We married in August 1998 and put ourselves on the five year plan for a family. Nathan was still in school, had just procured a preaching position and we were happily living on a wing and a prayer. On February 2 , 1999, I came to realize in a very real way that my plans were not to be. I, after a few weeks of denial, took a pregnancy test which confirmed my suspicions of being pregnant. On that day, I could not decide if I would laugh or cry, be excited or be scared, or if these emotions were so linked together I could not tell the emotion or the reaction from the other. I waited a day to tell Nathan. The look on his face seemed to be a mirror of what mine must have been the day before. How could fear, surprise, and excitement be expressed in one face that is forever etched in my mind? In September, we welcomed Noah into the world. We were never more happy, never more ready to see what the Lord had in store for us. Or so we thought.

When Noah was nine months old, and Nate and I were a year and a half into our marriage, we decided to take a trip to NYC, leaving Noah behind with his grandparents for the first time. It was a great, much needed reconnecting trip. And it brought with it a great souvenir, Macy. The day Noah turned 18 months old, he was given the title of BIG BROTHER, and we rejoiced in the beautiful dark haired baby girl. Again, our plans were thwarted...but we sure were glad!

A boy and a girl, 18 months apart born before our 3rd anniversary! Having Noah and Macy so close together caused us to wonder about future children, would we keep having children in such rapid succession, (we were attempting to prevent both times--praise God for His timing!).
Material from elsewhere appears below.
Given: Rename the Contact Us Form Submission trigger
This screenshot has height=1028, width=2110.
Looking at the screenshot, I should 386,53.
We both agreed we did not like the idea of the two being so close and there being a large gap in the ages of future children. On Macy's first birthday we resolved to just see what would happen. Two weeks later, we were expecting our Molly. I turned 28 the October before Molly was born and our little family was living quite happily in a 900 square foot cape cod. We realized our five year plan was to give birth to all our natural born children in the first five years of marriage...we had the timing right, we just missed the outcome!
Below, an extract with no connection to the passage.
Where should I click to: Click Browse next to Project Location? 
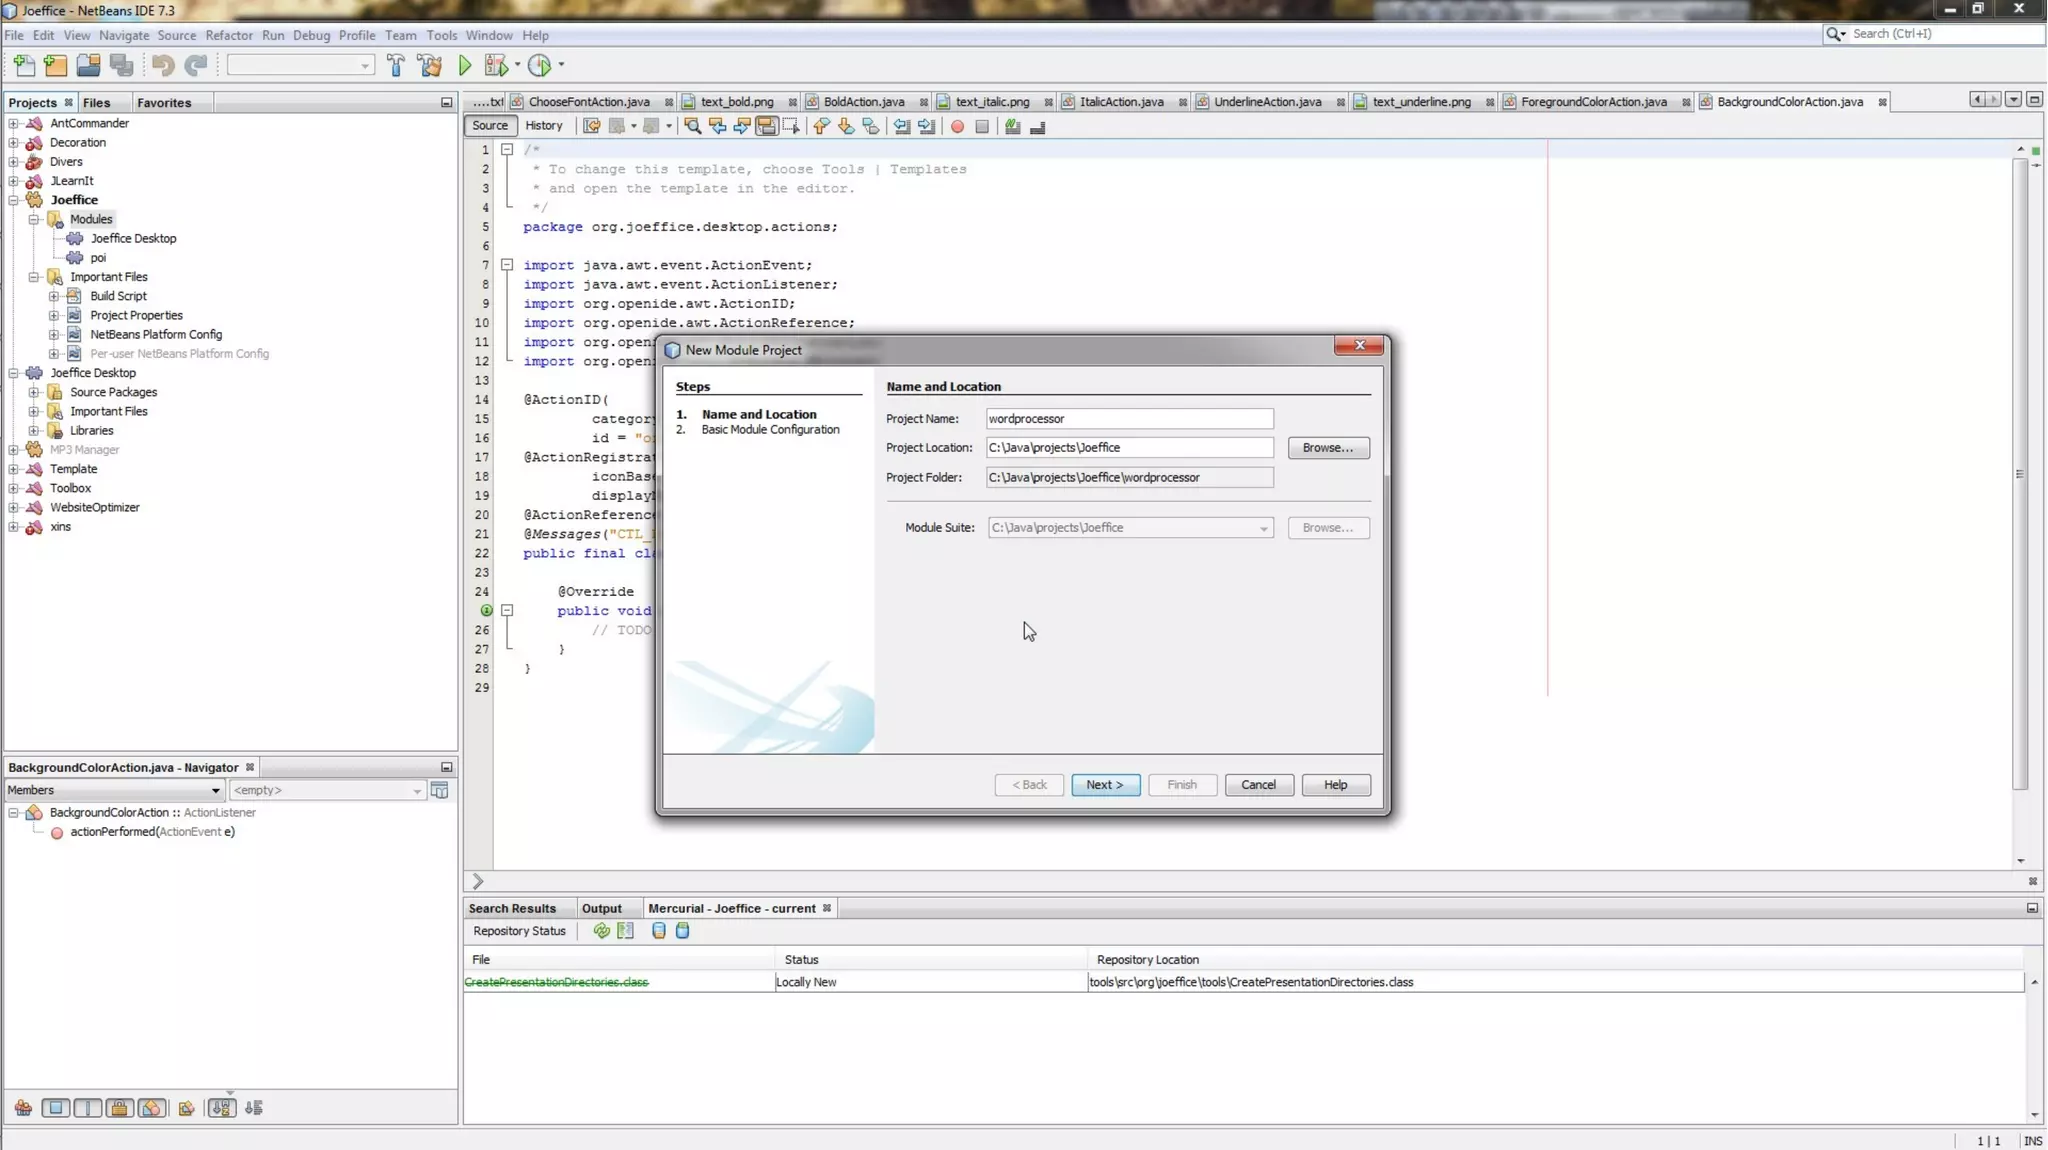click(x=1328, y=448)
More than six years have gone by since Molly made our family a populous of 5. In the past six years, I have had a tubal ligation which did not prevent pregnancies, had miscarriages that broke our hearts, and have developed endometrial abnormalities and fibroid tumors which will disallow a viable pregnancy.
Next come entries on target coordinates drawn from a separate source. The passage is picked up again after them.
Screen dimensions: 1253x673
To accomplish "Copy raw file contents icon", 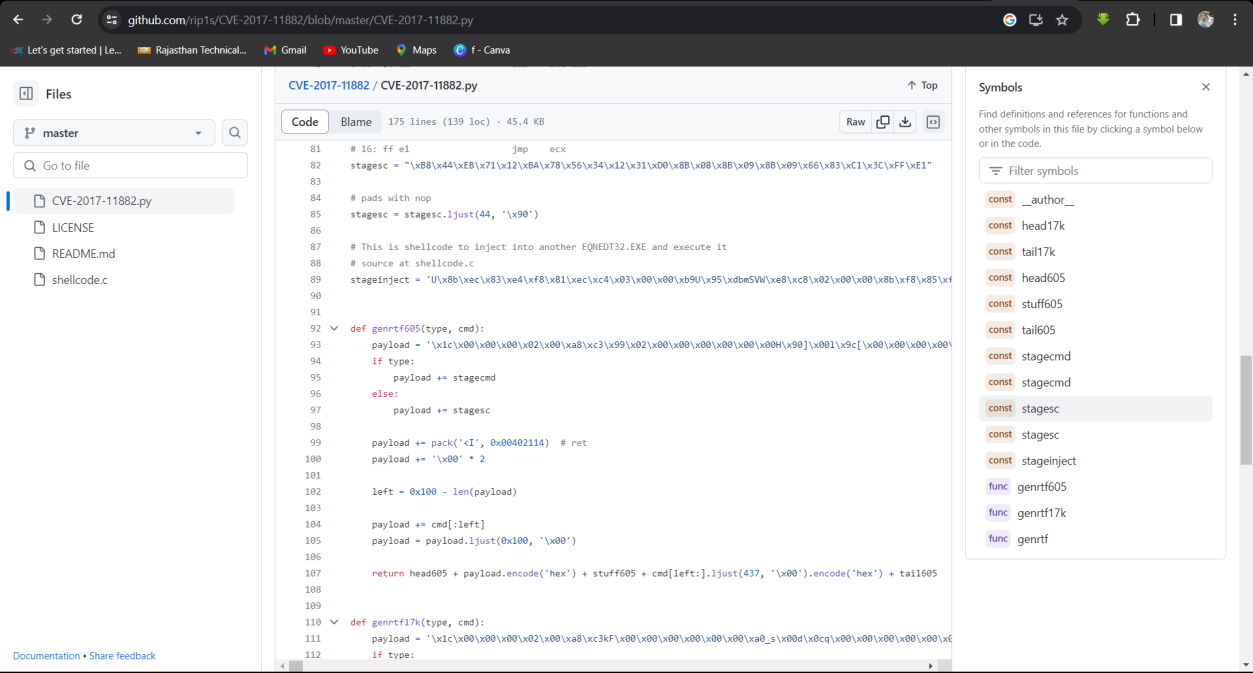I will (883, 122).
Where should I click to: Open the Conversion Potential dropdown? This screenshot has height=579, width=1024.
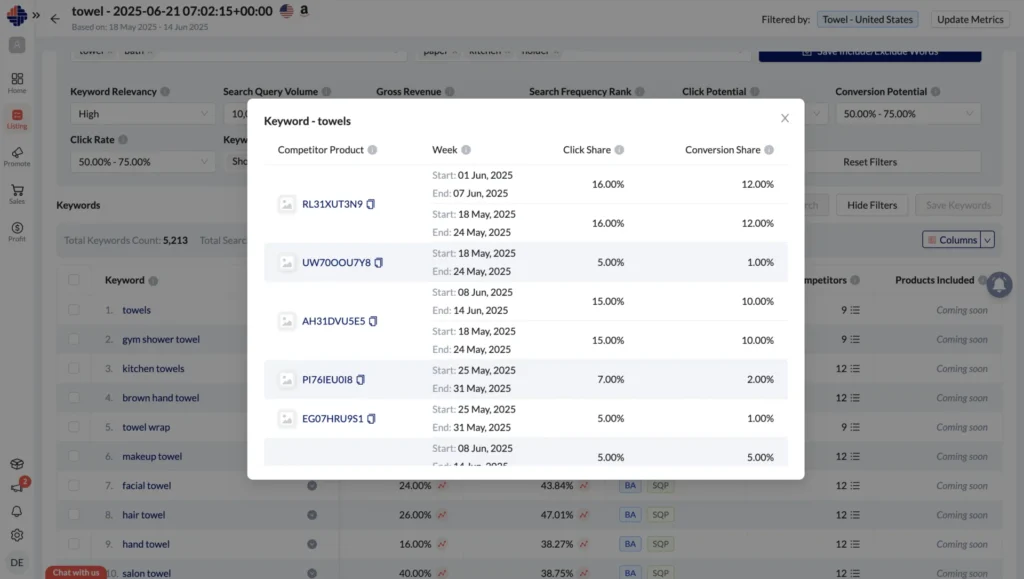pyautogui.click(x=907, y=114)
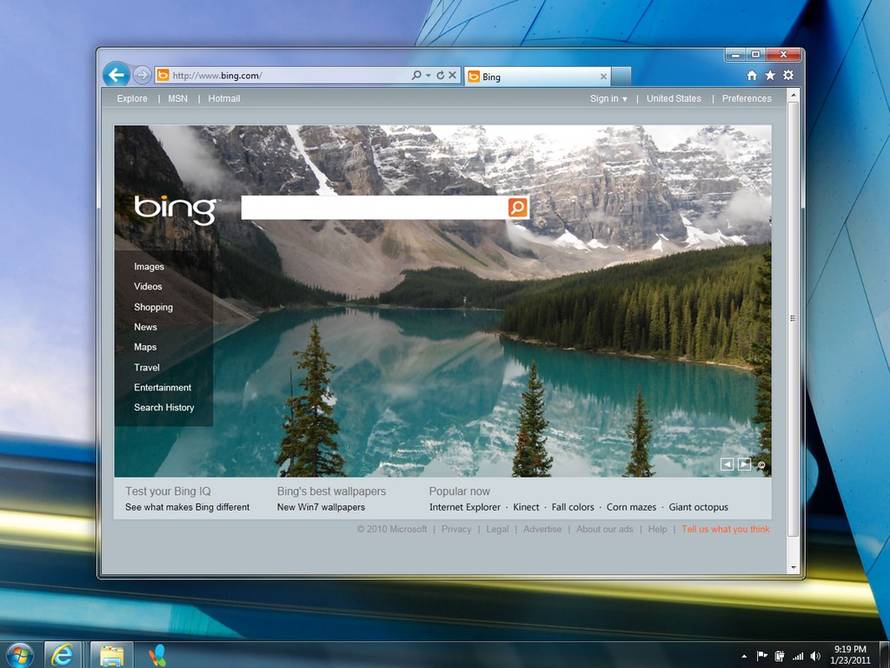Open Internet Explorer Tools gear

pos(788,75)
After our second miscarriage, the desire to adopt was firmly placed on my heart. Nathan, the more practical half of our team, felt the timing just was not right. He, I am sure was feeling the overwhelming burden of heading up our brood, while gracing me with the opportunity to be at home. "Let's pray on this a year." And so the praying and the listening commenced.

Bringing this long story to a conclusion, the year passed, the desire to adopt was now secure in both our hearts and we began on this journey. On April 16, 2009 we began the parent training classes required by the state of Kentucky to adopt a ward of the state. We have opted to foster adopt and are very excited to be working toward our goal of extending our love and resources to a new Jones. Thanks for coming on this journey with us. Please be praying with us and for us as we navigate this journey of faith.